Management of Alzheimer's disease has entered a new phase with the advent of disease-modifying therapies (DMTs). Anti-amyloid beta antibodies used in DMTs—such as aducanumab, lecanemab, and donanemab—differ from earlier medications in that they slow cognitive decline by reducing amyloid plaque accumulation in the brain [1]. As Belder noted, the introduction of DMTs is expected to increase the demand for clinical services, necessitating systems that ensure timely and equitable access to these therapies [2].
Despite the demonstrated efficacy of DMTs, there are concerns remain regarding their cost-effectiveness. Their adoption has been limited in the United States, and they have not yet been approved in the European Union. In contrast, the Japanese government has taken a proactive stance toward promoting the use of DMTs. Japan's universal health insurance system allows patients to access treatment with minimal out-of-pocket costs if they meet specified criteria [3]. However, implementing DMTs within this system requires careful planning to avoid disruptions and ensure equitable delivery.

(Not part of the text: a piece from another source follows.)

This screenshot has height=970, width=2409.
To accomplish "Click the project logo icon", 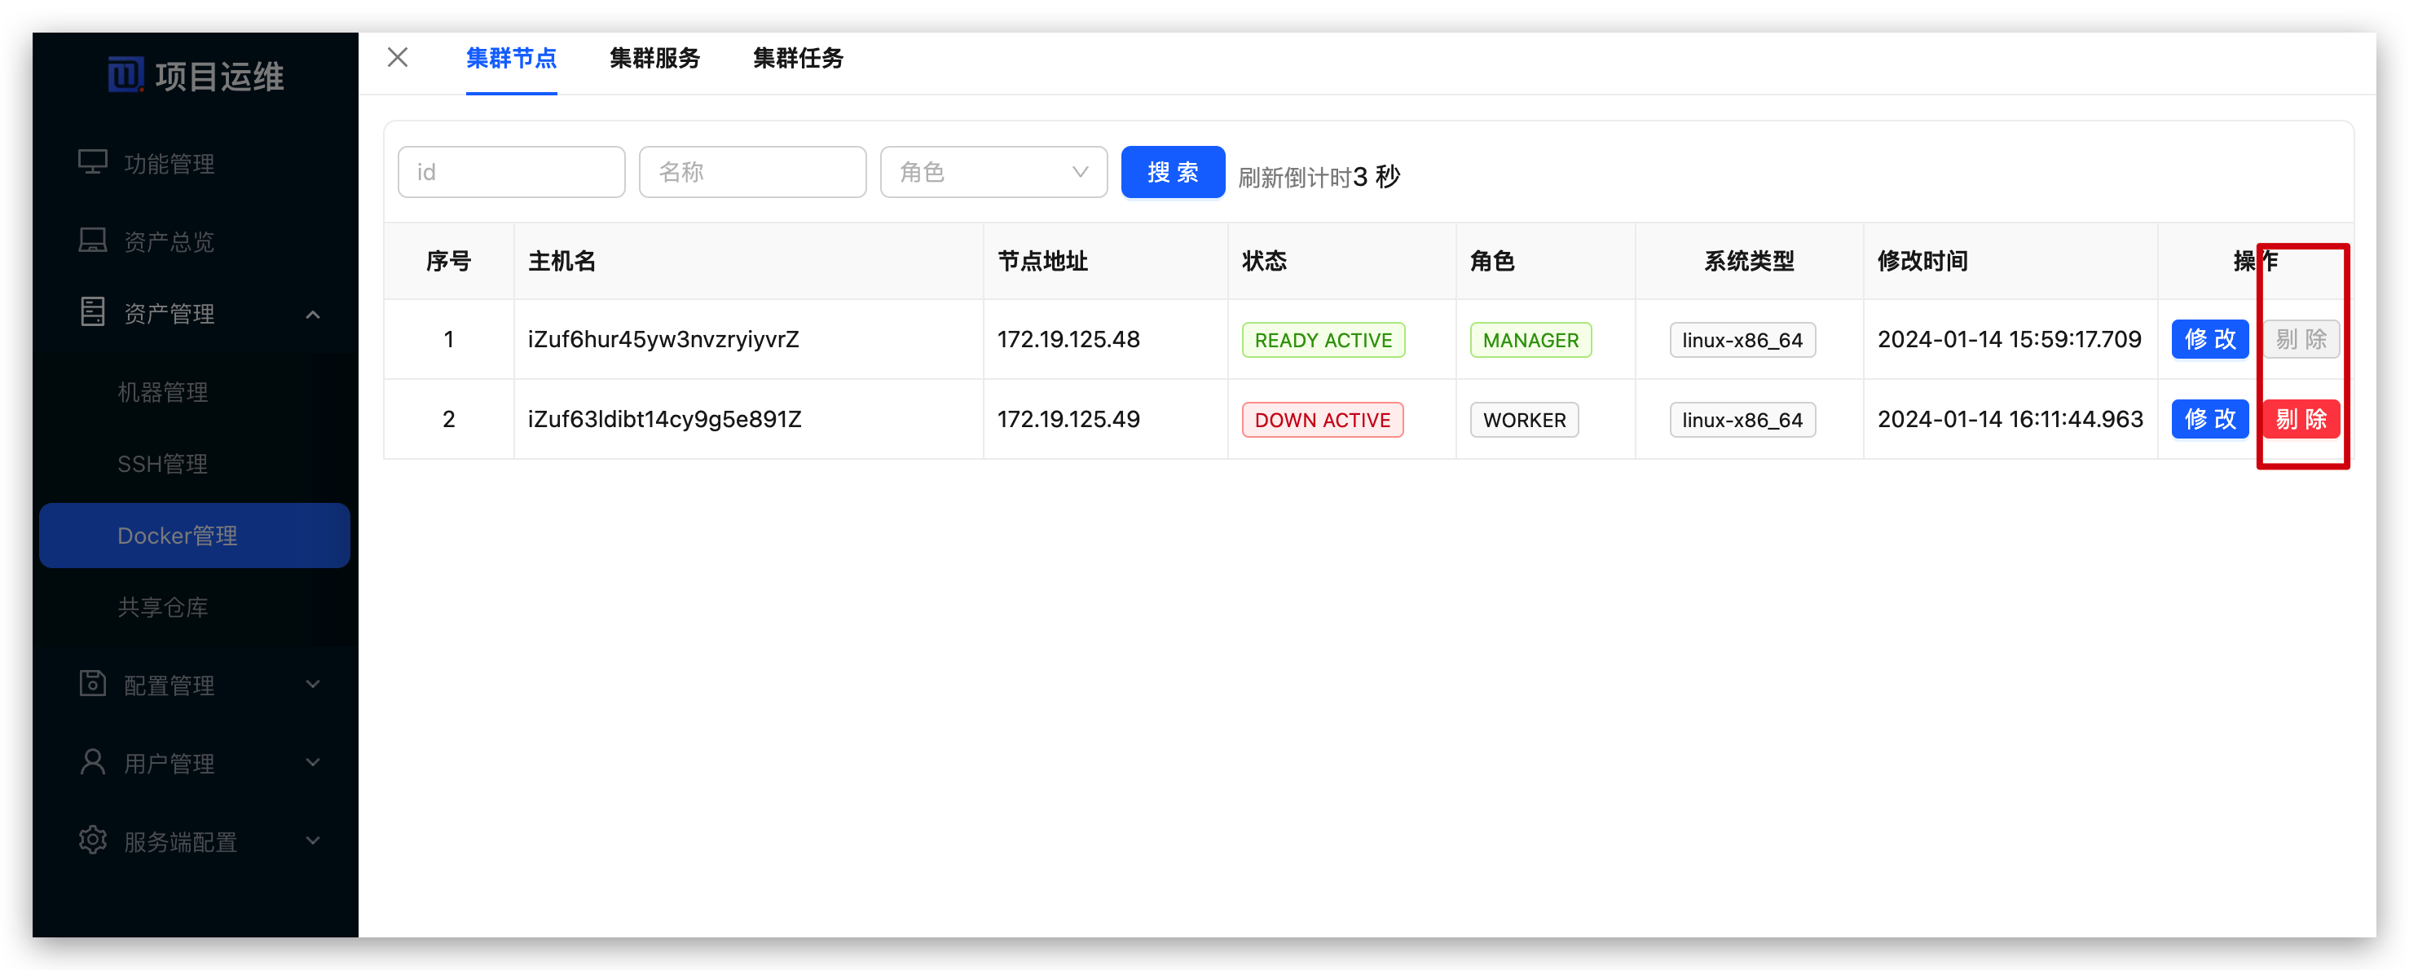I will [125, 75].
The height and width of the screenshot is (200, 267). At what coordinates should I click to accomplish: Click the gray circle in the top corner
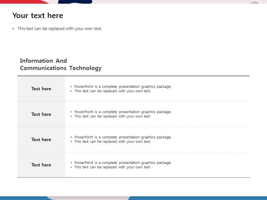click(x=254, y=3)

Our institution was tasked with advising the Tokyo Metropolitan Government to establish a delivery system for DMTs. We initially anticipated that expanding therapeutic options would lead to earlier diagnoses, thereby increasing the number of patients requiring post-diagnostic support. However, we have encountered an unintended consequence: the implementation of DMTs is, in some cases, impeding the provision of post-diagnostic support. We share this experience with the global scientific community.
The philosophy underlying Tokyo's DMT delivery system is based on the following principles [4]: diagnosis and treatment require confirmation of amyloid pathology and the capacity to monitor and manage amyloid-related imaging abnormalities (ARIA) throughout an 18-month treatment course. Therefore, only hospitals equipped with PET and MRI scanners and staffed by certified neurologists were designated as DMT-initiating hospitals. When primary care physicians (typically based in clinics) suspect that a patient is eligible for DMT, they refer the patient to an initiating hospital. In Tokyo, medical centers for dementia (MCDs), government-certified hubs for dementia care, serves as either DMT-initiating hospitals or as collaborating hospitals that support DMT-initiating institutions.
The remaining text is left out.